Extracted text

========================================================================

Another norm is that the extraordinary form is to be offered in addition to the ordinary form of Mass celebrated in the parish because the post-Vatican II form of Mass is still the one that takes precedence. In this context, the term “extraordinary” is meant to mean “other” rather than to place it as being of higher rank.   [Good heavens.  Who writes this stuff?  If "Extraordinary" means "other" (and it doesn’t) then it means neither "of higher rank" nor "of lower rank".]

“Regardless of which form is being used, it must follow the guidelines for that particular Missal,” added Fr. Wachowiak. “A priest cannot use some of one and some of the other in a single Mass. He has to follow either the ordinary or extraordinary form.”

In addition, procedures for the financial aspects are also addressed in the norms. For example, an individual attending the extraordinary form of the Mass in Cedar may deposit their own parish envelope in the collection and it is to be forwarded to the respective parish. Any loose collection will be channeled through Holy Rosary’s bookkeeping system as it is the parish of Holy Rosary who pays the priest’s salary and benefits and maintains the building to hold the Mass. [Oh my.  This is going to stir some conversation.]

The complete set of norms may be viewed on the diocesan website at www.dioceseofgaylord.org.

========================================================================

(Lines of data)

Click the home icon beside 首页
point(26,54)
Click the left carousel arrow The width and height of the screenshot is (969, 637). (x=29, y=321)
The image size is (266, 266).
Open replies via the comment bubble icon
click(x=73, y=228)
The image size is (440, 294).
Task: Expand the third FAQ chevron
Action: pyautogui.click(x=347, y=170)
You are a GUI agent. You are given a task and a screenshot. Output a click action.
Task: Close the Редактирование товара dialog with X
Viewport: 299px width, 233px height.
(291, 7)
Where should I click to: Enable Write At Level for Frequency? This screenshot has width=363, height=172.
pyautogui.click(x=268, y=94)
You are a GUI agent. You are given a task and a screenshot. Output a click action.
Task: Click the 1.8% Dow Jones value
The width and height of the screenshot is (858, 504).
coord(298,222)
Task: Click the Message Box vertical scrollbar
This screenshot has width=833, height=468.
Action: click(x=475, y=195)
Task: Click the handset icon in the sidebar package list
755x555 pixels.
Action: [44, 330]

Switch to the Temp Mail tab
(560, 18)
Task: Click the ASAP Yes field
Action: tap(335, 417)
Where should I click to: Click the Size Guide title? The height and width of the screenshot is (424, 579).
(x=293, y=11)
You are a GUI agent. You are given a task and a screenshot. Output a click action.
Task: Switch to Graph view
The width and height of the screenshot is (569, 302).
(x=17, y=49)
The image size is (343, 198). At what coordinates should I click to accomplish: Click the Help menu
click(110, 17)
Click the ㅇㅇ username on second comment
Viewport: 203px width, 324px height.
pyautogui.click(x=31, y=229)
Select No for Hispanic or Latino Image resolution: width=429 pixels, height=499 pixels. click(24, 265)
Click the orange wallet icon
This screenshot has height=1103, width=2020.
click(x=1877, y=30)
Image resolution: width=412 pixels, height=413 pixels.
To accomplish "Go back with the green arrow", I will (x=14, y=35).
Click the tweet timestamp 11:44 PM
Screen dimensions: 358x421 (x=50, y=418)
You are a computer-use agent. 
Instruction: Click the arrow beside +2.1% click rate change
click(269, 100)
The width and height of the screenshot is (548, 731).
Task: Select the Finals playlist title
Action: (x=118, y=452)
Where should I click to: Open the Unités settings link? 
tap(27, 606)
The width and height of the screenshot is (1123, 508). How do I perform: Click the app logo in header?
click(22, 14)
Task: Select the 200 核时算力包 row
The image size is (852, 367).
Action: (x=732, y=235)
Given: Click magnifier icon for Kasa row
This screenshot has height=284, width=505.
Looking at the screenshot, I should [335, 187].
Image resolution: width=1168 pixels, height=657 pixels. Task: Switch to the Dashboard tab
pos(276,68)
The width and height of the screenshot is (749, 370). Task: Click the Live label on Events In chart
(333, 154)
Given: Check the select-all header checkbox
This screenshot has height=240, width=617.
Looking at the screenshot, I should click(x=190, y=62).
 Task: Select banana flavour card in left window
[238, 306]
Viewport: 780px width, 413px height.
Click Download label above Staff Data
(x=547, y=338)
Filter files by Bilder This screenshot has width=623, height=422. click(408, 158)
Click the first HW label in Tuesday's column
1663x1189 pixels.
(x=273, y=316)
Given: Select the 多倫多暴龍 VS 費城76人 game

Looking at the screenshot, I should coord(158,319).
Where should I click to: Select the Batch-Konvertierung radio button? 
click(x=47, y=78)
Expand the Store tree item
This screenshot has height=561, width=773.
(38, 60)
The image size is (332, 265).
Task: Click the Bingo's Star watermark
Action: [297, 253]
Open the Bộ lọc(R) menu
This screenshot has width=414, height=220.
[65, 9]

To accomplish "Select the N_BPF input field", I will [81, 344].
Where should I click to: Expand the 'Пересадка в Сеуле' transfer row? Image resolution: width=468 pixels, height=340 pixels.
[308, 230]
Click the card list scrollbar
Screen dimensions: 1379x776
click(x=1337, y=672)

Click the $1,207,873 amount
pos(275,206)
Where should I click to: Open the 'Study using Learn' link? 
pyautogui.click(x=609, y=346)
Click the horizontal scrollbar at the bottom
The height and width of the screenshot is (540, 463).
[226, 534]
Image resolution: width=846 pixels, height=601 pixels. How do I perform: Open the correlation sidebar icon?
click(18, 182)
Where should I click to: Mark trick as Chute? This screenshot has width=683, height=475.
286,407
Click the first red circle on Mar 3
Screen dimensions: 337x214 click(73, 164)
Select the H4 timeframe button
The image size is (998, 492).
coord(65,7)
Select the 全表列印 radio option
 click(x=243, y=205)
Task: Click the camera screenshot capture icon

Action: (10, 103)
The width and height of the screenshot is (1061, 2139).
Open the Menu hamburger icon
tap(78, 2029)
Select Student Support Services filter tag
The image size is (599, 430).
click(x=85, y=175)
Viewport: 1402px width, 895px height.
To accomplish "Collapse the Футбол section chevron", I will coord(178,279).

========================================================================

Set task
According to the excerpt on the Mass norms, where can the complete set of norms be viewed? None of the records is needed here.

Response to this task
On the diocesan website at www.dioceseofgaylord.org.